En revanche, les femmes sont plus sujettes à des troubles comme les douleurs lombaires, la dépression, et un déclin cognitif plus marqué. Un travail mené en Espagne a mis en lumière que les facteurs prédictifs de ce déclin diffèrent selon le sexe :
- Chez les hommes, la consommation d’alcool influence la trajectoire cognitive.
- Chez les femmes, la dépression et le diabète sont des indicateurs clés.
Malgré un déclin cognitif plus important, les femmes bénéficient d’une meilleure protection globale contre le vieillissement biologique. Une recherche finlandaise, comparant des jumeaux de sexes opposés, a montré que le frère était biologiquement environ un an plus âgé que sa sœur du même âge chronologique, confirmant ainsi que les hommes vieillissent plus vite biologiquement.
La situation en Espagne : un contraste entre espérance de vie et supercentenaires
En Espagne, l’impact de l’écart entre hommes et femmes chez les supercentenaires est difficile à mesurer précisément, car les données statistiques ne distinguent pas l’âge après 100 ans. Cependant, on observe que le nombre de femmes centenaires a augmenté de près de 228 % en vingt ans.
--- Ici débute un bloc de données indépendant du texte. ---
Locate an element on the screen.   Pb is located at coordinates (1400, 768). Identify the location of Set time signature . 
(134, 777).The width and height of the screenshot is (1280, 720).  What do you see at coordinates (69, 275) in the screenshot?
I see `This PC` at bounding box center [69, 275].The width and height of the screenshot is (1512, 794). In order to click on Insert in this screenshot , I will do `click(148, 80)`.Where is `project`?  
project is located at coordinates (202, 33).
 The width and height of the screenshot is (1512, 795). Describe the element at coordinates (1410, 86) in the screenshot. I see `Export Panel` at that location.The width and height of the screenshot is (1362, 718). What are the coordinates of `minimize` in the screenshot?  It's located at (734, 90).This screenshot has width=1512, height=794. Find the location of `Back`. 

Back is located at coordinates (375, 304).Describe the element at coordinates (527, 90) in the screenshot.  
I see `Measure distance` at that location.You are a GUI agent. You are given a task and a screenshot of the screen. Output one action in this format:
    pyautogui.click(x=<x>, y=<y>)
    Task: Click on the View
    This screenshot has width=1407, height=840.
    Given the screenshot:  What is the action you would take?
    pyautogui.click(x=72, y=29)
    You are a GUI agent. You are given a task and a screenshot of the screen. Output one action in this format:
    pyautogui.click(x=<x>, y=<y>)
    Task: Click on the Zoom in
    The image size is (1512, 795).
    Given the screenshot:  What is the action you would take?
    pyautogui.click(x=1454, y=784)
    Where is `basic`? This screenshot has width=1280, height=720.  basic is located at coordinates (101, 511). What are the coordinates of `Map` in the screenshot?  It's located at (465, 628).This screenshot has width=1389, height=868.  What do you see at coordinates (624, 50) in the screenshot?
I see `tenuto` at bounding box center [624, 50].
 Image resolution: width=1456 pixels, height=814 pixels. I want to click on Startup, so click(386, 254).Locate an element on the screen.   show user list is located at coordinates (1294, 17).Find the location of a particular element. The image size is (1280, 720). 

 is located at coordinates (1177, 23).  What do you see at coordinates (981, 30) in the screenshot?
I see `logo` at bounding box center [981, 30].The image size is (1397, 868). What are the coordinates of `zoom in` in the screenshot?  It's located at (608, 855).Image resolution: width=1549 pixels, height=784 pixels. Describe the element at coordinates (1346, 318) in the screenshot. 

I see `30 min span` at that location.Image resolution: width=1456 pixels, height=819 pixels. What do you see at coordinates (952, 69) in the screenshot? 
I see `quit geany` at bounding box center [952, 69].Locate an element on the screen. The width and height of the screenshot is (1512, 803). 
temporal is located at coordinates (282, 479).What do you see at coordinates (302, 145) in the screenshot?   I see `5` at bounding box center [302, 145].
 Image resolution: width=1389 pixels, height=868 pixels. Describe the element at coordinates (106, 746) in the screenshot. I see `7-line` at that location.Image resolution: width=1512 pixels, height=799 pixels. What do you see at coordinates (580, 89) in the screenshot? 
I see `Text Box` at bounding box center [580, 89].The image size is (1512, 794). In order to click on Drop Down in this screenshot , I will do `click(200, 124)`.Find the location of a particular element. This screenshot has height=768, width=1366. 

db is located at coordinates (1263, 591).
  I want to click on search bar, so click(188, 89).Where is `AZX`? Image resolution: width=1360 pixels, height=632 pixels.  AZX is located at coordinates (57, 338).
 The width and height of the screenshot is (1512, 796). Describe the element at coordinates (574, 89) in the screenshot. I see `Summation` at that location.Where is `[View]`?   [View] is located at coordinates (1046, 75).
En 2024, 13 083 femmes en Espagne avaient atteint l’âge de 100 ans, dont Maria Branyas. Après son décès, l’Espagne n’a plus de représentants parmi les 50 personnes les plus âgées au monde, mais quatre femmes figurent encore dans le top 100.
David Atance considère ce phénomène comme temporaire et souligne que l’Espagne reste l’un des pays avec la meilleure espérance de vie au monde. Selon les projections, elle pourrait devenir en 2040 le pays où l’on vit le plus longtemps, avec une prédominance féminine maintenue dans la longévité.